If there’s a mantra, a battle cry for the great majority of us with non-aggressive prostate cancer, it is this: “Die with it, not from it!” I have those six words taped to my shaving mirror.

Tuesday, January 3, 2012

Prostate Size Matters

BY MARK SCHOLZ

Having a large prostate is generally considered to be a bad thing because it is associated with urinary malfunction -- slow urination, getting up frequently at night and,  in the worst case scenario, total urinary blockage—an emergency condition that requires insertion of a catheter.

Treating urinary problems such as these is a big business.  A variety of herbal extracts containing ingredients such as saw palmetto as well as medications such as Flomax and Proscar are commonly prescribed and used with varying success. When total blockage occurs the urologists swings into action with lasers, microwave treatments or a good old-fashioned TURP, Transurethral Resection of the Prostate, sometimes referred to by laymen as the “rotorooter job.”

It should be made clear that many large prostate glands cause no urinary symptoms whatsoever.  Also, urinary problems like those described above can occur in men with normal sized glands.  Therefore you need to be aware that the connection between prostate size and urinary symptoms is a loose one.

A normal, healthy prostate gland is a walnut-sized organ that weighs approximately 15 grams in young men and around 30 grams (about an ounce) in men age 50 or older. The prostate gland is the only organ in the body that keeps growing as you get older. Enlarged prostates can weigh as much as 100 grams or more (the size of an orange or small grapefruit), and are more likely to lead to urinary problems.

However, as it turns out, having a large prostate can actually be a good thing, at least as far as prostate cancer concerned. Several studies show that men with big prostate glands tend to have lower Gleason scores. When men with big prostates are treated with radical prostatectomy, studies also show that they are less likely to have cancers that have spread through the capsule or into the seminal vesicles.

No one knows for sure why big (where cancer is concerned) is often better. One theory is that men with bigger prostate glands get biopsied more frequently and at a younger age because their PSA levels run higher. Therefore the cancer is being caught at an earlier stage and monitored.

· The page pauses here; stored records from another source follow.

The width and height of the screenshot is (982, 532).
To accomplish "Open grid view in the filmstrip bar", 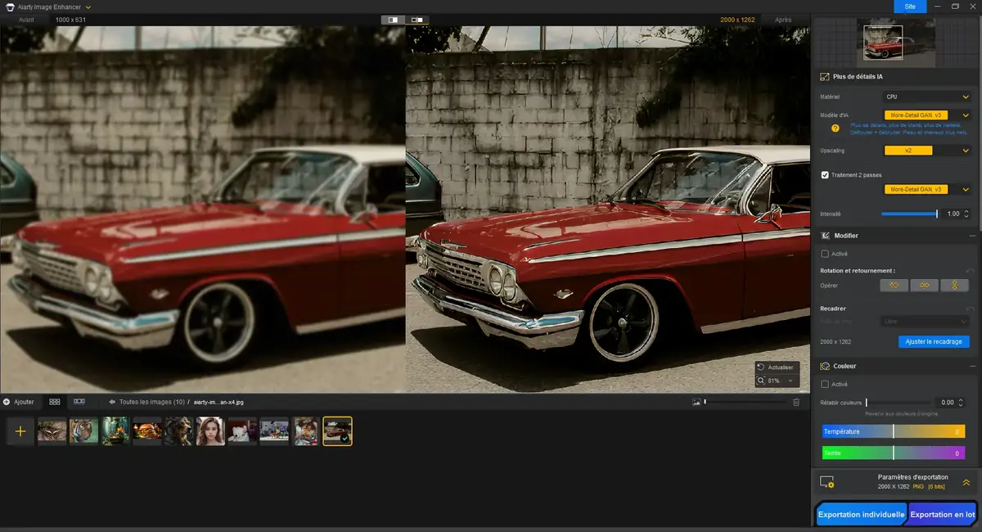I will pos(54,401).
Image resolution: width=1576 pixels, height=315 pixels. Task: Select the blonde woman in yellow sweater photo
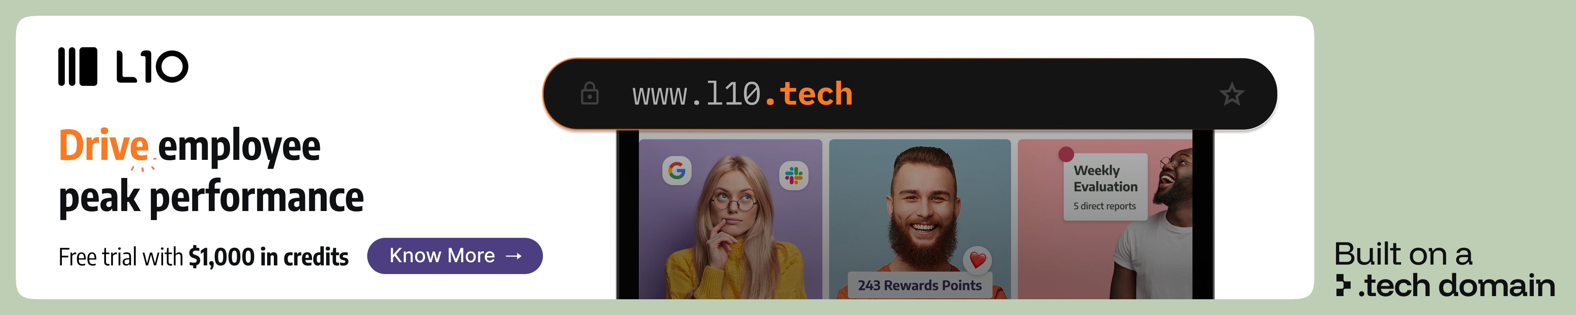click(730, 219)
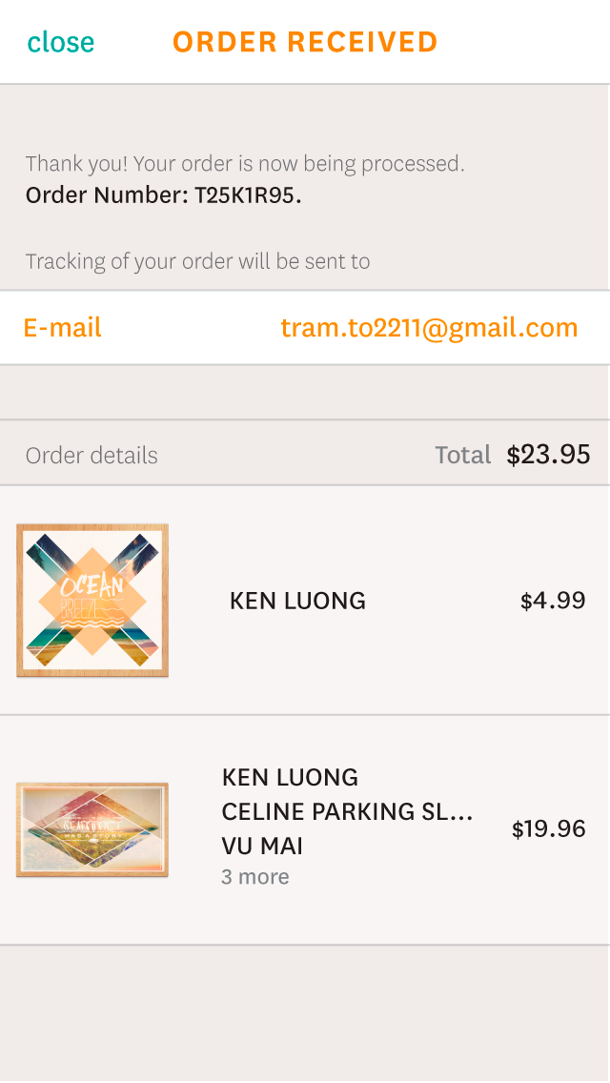Click the tram.to2211@gmail.com address
610x1083 pixels.
click(x=429, y=328)
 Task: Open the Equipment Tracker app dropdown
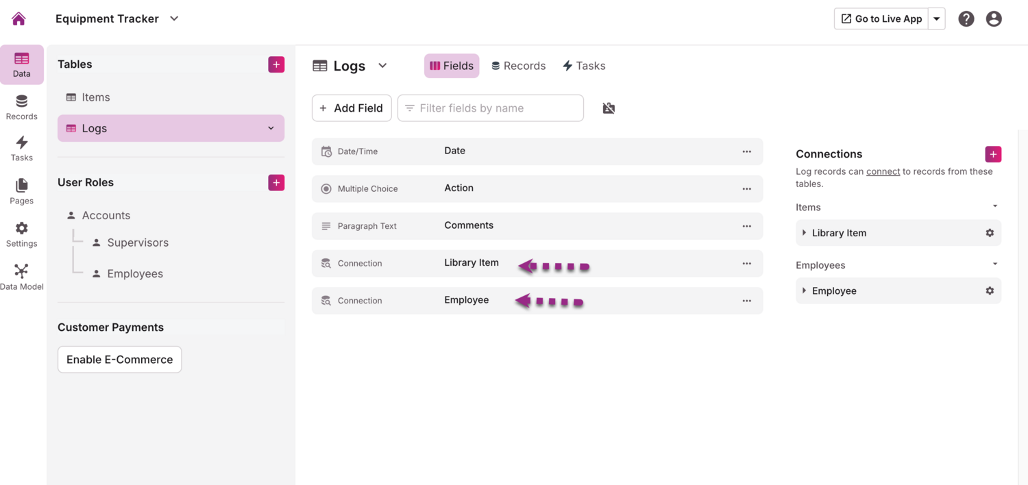coord(174,18)
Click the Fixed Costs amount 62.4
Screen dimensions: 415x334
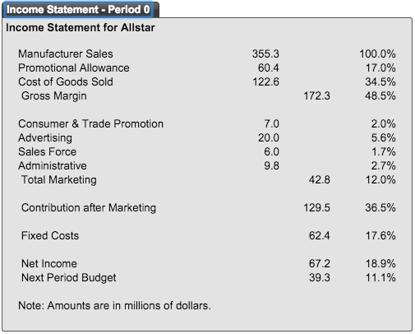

Another theory is that bigger prostate glands result from hormonal changes within the gland and that these hormonal changes somehow have an inhibitory effect on cancer growth. The particulars of these purported hormonal changes are never specifically elucidated.

Regardless of the cause, men with smaller glands—say with prostate volumes less than 40 grams should be aware that, all other things being equal, their risk of harboring a higher Gleason score or a type of cancer that invades through the capsule is somewhat greater than it is for the men who have larger glands.

Prostate size is an additional factor besides Gleason score, PSA and the percentage of core biopsies involved with cancer that needs to be considered when going through the treatment selection process.